▸ **AIM OF THE EXERCISE**: Below are several records. Retype exactly those lines running from the one with "For every named target in this 1366×1544" through the one with "Over ons (1248, 106)", end lines included, and no others.

▸ **PROVIDED ENTRIES**:
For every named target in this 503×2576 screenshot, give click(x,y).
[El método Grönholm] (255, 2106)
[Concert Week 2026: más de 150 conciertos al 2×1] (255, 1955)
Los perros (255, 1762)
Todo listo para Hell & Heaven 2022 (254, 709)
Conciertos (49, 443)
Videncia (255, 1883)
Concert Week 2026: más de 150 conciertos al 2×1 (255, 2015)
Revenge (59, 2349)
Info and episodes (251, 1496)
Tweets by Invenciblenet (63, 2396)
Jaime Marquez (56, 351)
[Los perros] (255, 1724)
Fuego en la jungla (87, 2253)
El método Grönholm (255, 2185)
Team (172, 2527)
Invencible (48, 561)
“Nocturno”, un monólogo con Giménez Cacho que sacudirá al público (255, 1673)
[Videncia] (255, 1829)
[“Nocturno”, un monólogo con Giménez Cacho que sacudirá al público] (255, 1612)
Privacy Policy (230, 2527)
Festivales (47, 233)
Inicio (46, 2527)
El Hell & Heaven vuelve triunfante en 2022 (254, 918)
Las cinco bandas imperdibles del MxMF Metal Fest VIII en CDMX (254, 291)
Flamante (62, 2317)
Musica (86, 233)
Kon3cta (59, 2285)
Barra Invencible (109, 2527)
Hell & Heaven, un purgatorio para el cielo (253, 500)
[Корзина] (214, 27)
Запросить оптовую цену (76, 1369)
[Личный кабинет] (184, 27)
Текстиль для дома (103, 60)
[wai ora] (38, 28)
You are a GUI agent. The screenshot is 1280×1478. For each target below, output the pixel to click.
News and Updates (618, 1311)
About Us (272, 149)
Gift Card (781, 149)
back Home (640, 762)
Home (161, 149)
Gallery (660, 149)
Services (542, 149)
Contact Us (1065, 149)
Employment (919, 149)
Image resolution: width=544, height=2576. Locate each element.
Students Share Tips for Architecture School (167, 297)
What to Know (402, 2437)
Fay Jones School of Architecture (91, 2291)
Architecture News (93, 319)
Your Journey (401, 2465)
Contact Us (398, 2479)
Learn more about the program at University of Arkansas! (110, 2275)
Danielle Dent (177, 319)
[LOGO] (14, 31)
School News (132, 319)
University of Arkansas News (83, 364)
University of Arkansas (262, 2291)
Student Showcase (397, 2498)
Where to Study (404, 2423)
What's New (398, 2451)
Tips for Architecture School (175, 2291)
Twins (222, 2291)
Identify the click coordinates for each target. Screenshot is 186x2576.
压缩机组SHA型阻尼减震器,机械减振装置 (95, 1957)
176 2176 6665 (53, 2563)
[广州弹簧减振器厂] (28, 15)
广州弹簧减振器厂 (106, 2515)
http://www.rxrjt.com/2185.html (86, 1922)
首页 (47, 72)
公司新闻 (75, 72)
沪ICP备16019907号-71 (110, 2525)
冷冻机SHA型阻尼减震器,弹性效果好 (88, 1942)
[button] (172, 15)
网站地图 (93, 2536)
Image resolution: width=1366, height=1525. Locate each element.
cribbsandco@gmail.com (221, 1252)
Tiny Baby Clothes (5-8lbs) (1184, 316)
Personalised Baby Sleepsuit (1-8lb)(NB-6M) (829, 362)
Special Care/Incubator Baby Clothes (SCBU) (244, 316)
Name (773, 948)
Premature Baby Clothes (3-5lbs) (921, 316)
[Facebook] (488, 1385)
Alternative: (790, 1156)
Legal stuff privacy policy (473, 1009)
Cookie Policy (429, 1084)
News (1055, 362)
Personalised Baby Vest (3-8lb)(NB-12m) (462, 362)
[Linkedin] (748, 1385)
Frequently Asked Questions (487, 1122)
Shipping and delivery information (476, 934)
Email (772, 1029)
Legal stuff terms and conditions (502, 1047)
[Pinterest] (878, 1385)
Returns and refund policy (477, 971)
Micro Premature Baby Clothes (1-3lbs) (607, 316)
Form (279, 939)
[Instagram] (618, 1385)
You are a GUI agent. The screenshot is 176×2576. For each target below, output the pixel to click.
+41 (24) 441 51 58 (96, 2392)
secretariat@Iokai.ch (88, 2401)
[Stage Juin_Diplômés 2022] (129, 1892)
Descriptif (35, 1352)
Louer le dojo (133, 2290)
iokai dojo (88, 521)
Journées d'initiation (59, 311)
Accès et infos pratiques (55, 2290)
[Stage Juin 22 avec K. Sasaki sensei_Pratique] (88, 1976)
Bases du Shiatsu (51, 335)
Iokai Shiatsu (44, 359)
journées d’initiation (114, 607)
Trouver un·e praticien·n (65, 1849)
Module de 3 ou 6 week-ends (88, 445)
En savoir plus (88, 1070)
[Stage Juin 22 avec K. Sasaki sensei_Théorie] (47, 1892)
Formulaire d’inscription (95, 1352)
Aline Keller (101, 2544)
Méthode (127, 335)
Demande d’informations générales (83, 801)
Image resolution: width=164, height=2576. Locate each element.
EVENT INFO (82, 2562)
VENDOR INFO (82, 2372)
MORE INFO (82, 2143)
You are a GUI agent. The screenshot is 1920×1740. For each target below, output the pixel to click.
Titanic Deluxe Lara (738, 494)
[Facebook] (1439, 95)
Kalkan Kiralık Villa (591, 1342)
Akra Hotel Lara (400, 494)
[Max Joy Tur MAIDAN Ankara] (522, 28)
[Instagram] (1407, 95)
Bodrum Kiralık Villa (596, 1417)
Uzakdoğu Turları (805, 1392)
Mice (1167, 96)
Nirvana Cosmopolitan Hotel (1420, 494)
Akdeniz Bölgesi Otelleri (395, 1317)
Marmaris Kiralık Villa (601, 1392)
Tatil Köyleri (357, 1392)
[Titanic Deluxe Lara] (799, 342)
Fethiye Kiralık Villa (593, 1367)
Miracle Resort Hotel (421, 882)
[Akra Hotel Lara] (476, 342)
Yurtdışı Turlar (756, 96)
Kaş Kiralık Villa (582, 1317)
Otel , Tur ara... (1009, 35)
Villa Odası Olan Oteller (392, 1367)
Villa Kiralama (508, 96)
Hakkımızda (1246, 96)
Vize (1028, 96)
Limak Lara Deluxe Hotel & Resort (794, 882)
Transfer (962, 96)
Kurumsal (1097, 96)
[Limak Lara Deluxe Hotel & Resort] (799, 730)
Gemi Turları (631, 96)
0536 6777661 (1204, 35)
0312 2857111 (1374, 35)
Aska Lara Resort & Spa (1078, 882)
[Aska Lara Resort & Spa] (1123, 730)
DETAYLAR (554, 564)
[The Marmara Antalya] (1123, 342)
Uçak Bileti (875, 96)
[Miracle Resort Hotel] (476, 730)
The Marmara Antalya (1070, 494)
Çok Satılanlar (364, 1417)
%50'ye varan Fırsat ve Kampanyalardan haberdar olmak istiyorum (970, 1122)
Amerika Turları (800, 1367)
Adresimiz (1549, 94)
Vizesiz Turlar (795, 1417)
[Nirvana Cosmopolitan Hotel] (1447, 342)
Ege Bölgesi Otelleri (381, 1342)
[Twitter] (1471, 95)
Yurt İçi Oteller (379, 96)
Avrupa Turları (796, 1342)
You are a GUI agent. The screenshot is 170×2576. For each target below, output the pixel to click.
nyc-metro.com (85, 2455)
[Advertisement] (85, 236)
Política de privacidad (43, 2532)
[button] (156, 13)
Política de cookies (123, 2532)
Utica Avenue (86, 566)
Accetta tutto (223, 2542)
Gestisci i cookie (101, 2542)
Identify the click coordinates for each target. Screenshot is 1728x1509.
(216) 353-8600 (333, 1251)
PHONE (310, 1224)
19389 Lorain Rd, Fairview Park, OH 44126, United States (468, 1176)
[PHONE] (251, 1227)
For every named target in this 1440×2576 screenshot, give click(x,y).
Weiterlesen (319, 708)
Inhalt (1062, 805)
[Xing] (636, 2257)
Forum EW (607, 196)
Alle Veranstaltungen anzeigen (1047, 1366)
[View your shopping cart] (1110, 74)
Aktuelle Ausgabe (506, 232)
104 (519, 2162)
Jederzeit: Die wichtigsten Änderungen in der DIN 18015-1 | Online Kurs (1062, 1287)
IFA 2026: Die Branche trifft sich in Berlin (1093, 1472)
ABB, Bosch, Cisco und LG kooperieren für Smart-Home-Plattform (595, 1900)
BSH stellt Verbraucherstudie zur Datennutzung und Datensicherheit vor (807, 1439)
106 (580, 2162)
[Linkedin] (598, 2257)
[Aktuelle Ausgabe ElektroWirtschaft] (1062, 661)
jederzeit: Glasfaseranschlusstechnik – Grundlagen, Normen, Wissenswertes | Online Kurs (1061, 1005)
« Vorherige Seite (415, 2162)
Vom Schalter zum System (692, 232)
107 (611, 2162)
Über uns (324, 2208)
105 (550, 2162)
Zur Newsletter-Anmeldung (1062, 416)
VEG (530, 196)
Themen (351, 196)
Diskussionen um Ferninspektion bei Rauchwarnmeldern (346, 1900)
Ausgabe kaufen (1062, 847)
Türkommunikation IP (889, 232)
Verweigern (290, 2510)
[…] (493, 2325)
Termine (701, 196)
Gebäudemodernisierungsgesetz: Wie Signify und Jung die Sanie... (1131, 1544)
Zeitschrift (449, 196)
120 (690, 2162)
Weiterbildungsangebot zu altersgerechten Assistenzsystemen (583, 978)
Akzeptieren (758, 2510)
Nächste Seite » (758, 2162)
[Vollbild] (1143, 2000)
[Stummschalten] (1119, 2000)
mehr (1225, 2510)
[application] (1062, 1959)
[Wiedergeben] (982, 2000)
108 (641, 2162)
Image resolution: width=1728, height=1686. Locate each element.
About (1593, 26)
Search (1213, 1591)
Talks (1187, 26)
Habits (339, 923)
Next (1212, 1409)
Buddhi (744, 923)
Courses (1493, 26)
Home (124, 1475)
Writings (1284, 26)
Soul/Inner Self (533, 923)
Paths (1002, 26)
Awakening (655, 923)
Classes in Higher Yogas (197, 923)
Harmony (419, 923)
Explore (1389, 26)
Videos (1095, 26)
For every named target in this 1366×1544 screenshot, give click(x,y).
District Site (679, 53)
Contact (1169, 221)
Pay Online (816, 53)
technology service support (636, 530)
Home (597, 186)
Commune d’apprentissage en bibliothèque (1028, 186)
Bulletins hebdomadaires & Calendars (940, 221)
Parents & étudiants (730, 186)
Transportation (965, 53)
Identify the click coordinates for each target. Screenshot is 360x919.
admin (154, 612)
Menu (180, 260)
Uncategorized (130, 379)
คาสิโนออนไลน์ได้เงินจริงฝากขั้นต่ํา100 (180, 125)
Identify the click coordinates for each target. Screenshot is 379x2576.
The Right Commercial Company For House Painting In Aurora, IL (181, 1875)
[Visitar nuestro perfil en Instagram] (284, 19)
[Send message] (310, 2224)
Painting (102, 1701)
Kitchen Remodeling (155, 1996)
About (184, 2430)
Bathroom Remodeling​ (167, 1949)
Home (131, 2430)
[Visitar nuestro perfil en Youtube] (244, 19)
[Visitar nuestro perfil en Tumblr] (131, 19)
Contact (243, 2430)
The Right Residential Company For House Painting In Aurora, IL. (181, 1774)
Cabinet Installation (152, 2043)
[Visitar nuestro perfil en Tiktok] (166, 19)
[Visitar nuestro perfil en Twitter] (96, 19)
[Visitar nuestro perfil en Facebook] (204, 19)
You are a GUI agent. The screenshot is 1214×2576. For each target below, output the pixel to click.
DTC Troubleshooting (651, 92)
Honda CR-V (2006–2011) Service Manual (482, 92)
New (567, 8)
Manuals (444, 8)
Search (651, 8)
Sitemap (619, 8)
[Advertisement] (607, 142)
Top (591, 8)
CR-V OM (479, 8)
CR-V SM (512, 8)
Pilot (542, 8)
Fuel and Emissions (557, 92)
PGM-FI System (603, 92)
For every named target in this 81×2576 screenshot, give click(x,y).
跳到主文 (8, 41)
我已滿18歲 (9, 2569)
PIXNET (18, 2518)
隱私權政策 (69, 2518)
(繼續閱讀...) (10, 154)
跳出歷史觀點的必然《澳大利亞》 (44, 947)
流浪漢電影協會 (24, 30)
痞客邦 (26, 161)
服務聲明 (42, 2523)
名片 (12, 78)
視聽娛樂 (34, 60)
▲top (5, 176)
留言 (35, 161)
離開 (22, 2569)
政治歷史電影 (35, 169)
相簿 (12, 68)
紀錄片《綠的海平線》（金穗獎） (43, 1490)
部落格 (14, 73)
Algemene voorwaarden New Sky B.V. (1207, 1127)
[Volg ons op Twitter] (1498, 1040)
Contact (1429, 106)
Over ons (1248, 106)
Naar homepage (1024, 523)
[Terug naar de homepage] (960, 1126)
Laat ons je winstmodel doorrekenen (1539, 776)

▸ **EXERCISE RESPONSE**:
For every named target in this 1366×1544 screenshot, give click(x,y).
District Site (679, 53)
Contact (1169, 221)
Pay Online (816, 53)
technology service support (636, 530)
Home (597, 186)
Commune d’apprentissage en bibliothèque (1028, 186)
Bulletins hebdomadaires & Calendars (940, 221)
Parents & étudiants (730, 186)
Transportation (965, 53)
Identify the click coordinates for each target. Screenshot is 360x919.
admin (154, 612)
Menu (180, 260)
Uncategorized (130, 379)
คาสิโนออนไลน์ได้เงินจริงฝากขั้นต่ํา100 (180, 125)
Identify the click coordinates for each target. Screenshot is 379x2576.
The Right Commercial Company For House Painting In Aurora, IL (181, 1875)
[Visitar nuestro perfil en Instagram] (284, 19)
[Send message] (310, 2224)
Painting (102, 1701)
Kitchen Remodeling (155, 1996)
About (184, 2430)
Bathroom Remodeling​ (167, 1949)
Home (131, 2430)
[Visitar nuestro perfil en Youtube] (244, 19)
[Visitar nuestro perfil en Tumblr] (131, 19)
Contact (243, 2430)
The Right Residential Company For House Painting In Aurora, IL. (181, 1774)
Cabinet Installation (152, 2043)
[Visitar nuestro perfil en Tiktok] (166, 19)
[Visitar nuestro perfil en Twitter] (96, 19)
[Visitar nuestro perfil en Facebook] (204, 19)
You are a GUI agent. The screenshot is 1214×2576. For each target below, output the pixel to click.
DTC Troubleshooting (651, 92)
Honda CR-V (2006–2011) Service Manual (482, 92)
New (567, 8)
Manuals (444, 8)
Search (651, 8)
Sitemap (619, 8)
[Advertisement] (607, 142)
Top (591, 8)
CR-V OM (479, 8)
CR-V SM (512, 8)
Pilot (542, 8)
Fuel and Emissions (557, 92)
PGM-FI System (603, 92)
For every named target in this 81×2576 screenshot, give click(x,y).
跳到主文 (8, 41)
我已滿18歲 (9, 2569)
PIXNET (18, 2518)
隱私權政策 (69, 2518)
(繼續閱讀...) (10, 154)
跳出歷史觀點的必然《澳大利亞》 (44, 947)
流浪漢電影協會 (24, 30)
痞客邦 (26, 161)
服務聲明 (42, 2523)
名片 (12, 78)
視聽娛樂 (34, 60)
▲top (5, 176)
留言 (35, 161)
離開 (22, 2569)
政治歷史電影 (35, 169)
相簿 (12, 68)
紀錄片《綠的海平線》（金穗獎） (43, 1490)
部落格 (14, 73)
Algemene voorwaarden New Sky B.V. (1207, 1127)
[Volg ons op Twitter] (1498, 1040)
Contact (1429, 106)
Over ons (1248, 106)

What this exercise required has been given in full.